John Ringo: “Hello and welcome to the first episode of
Galaxy Talk. I am your host, John Ringo. Tonight, our panel will take on tough
questions submitted by viewers like you. Before we get to our first question
lets meet our panel. For our first panelist, we have Retired General Stryker.
General thanks for joining the show and providing us with your thoughts from a
military perspective.”
General Stryker: “Hello John and thanks for having me on the
show.”
John Ringo: “Next we have Joan Glitter, former CEO of “Sparkle”
fashion magazine. Joan, it will be interesting to see what you will bring to
the discussion. I am not sure how well fashion relates to mechs and weapons but
the network thought you would bring something valuable to the team so welcome
to the show.”
Joan Glitter: “John dahling that is because you clearly have
no fashion sense what so ever… just look at that horrible suit you are wearing.
It is so plain and boring! It is so old it should be on a mummy. Right now, I
do not care to talk about your silly robots and weapons as we need to talk
about your wardrobe so I do not fall into a coma looking at you.”
John Ringo: “Well Joan this is what the producers gave me to
wear so you should take it up with them. The last member of our panel is Chuck.
The producers found him wondering around the lobby looking lost and gave him
the job as our man on the street. Welcome Chuck.”
Chuck: “Uh, I am getting paid for this right?”
John Ringo: “Yes, whatever you and the producers agreed to
when you signed on.”
Chuck: “mmmmm good. I like Gummy Bears.”
John Ringo: “Ok then. Moving on we have a view submitted
question for our panel so let’s watch the video.”
The video monitor
comes to life and the camera focuses in on a young man in a non-descript pilots
uniform. The words at the bottom of the picture identify him as Grady Hassleon
of the clan Mutt’s Revenge.
Grady Hassleon: “Hello, I would like to ask the panel why
the guys in my barracks are always smearing things like stinky cheese and axle
grease into my pillow and bed under the pillow case and sheets. Since I joined
up with this unit a few weeks ago, I have not been able to get a good night’s
rest. I am so tired that I am afraid I will mess up my first combat mission at
the end of this week.”
John Ringo: “Sounds rough over there at Mutt’s Revenge.
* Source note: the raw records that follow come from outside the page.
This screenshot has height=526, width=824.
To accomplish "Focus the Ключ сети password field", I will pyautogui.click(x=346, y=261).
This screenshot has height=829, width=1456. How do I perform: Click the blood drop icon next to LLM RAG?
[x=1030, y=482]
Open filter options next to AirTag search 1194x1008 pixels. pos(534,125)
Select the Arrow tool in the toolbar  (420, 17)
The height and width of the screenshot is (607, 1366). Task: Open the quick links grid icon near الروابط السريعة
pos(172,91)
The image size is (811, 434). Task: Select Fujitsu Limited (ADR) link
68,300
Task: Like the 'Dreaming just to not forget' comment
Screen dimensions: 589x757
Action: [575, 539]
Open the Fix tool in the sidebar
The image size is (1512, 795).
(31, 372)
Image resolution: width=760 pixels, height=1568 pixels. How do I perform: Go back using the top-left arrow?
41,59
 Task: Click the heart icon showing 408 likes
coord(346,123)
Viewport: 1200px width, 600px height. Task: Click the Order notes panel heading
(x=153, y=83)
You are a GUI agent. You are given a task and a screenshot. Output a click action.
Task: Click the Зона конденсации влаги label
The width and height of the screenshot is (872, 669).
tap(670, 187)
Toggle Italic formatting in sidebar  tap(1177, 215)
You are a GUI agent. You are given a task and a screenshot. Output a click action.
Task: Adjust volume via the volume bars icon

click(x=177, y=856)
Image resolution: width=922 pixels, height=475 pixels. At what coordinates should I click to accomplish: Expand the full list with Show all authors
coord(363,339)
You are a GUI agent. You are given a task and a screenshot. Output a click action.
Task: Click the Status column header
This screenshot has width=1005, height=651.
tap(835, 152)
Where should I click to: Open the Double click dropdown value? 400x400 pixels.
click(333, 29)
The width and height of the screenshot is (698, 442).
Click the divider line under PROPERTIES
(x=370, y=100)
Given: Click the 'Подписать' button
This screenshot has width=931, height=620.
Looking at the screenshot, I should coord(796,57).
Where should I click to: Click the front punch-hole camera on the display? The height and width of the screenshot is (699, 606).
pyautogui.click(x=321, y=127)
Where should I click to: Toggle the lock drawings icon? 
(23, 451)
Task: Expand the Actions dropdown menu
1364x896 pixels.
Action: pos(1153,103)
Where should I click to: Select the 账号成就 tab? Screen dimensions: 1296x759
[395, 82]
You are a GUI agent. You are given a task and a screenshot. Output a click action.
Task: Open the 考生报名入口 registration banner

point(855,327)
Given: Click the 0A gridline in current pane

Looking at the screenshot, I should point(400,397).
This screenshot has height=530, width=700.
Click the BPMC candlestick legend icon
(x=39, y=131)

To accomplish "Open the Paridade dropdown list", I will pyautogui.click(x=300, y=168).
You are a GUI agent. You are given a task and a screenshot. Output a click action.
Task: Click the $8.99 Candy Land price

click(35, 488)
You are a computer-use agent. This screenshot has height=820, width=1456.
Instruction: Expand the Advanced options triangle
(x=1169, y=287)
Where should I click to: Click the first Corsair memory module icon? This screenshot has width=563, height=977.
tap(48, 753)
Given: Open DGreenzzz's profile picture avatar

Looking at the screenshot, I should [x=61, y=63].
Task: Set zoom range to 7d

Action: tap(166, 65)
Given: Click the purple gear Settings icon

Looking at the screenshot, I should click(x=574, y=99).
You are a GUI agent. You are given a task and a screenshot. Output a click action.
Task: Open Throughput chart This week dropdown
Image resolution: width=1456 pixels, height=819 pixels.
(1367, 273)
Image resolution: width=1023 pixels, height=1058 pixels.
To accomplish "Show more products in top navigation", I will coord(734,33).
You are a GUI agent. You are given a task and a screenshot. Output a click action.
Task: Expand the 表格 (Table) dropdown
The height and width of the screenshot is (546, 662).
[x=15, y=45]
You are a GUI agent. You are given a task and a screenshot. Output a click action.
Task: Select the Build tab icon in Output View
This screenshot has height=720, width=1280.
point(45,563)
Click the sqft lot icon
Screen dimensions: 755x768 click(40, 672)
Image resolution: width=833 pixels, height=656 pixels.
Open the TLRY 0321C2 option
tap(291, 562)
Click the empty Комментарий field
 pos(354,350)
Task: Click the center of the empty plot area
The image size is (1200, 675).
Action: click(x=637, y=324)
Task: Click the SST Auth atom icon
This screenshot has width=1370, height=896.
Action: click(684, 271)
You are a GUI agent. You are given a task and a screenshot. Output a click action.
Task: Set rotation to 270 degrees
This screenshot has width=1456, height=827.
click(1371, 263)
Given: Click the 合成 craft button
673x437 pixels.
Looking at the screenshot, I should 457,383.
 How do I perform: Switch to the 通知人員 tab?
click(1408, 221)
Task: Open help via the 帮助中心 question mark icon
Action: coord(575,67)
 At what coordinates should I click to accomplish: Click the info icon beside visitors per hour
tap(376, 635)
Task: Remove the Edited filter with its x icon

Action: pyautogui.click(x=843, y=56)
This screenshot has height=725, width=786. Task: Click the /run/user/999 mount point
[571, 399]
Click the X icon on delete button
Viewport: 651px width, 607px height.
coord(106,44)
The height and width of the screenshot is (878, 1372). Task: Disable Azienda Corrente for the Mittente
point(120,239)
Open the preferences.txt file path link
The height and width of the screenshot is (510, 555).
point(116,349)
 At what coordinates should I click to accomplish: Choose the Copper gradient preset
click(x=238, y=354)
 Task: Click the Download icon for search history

Ok
who wants to take the first crack at this?”
General Stryker: “I will John. Son, clearly you are being
put through a hazing ritual as the new guy in your unit. You just need to hang
tight and get through your first combat run to prove yourself and then they
should leave you alone.”
Joan Glitter: “No he needs to change his outfit. It is so boring
his friends are trying the only way the know how to make it look better. Only
mech jocks would think smearing grease and cheese on your clothing would
improve it. Maybe if you try a few colors of paint or feathers you will wow
them enough to leave you alone.
Chuck: “Cheese and grease sounds tasty. I am hungry…”
Chuck gets up and
walks off stage towards the guest lounge
John Ringo: “Oh boy. What did I get myself into… The
producer is signaling me we are all out of time. Thanks to our panel for their
views tonight and thanks to our viewer Grady for his question. I hope the panel
has helped you out. Until next time thanks for watching!”
The crummy theme music
starts playing as the camera pulls back and the screen slowly fades to black.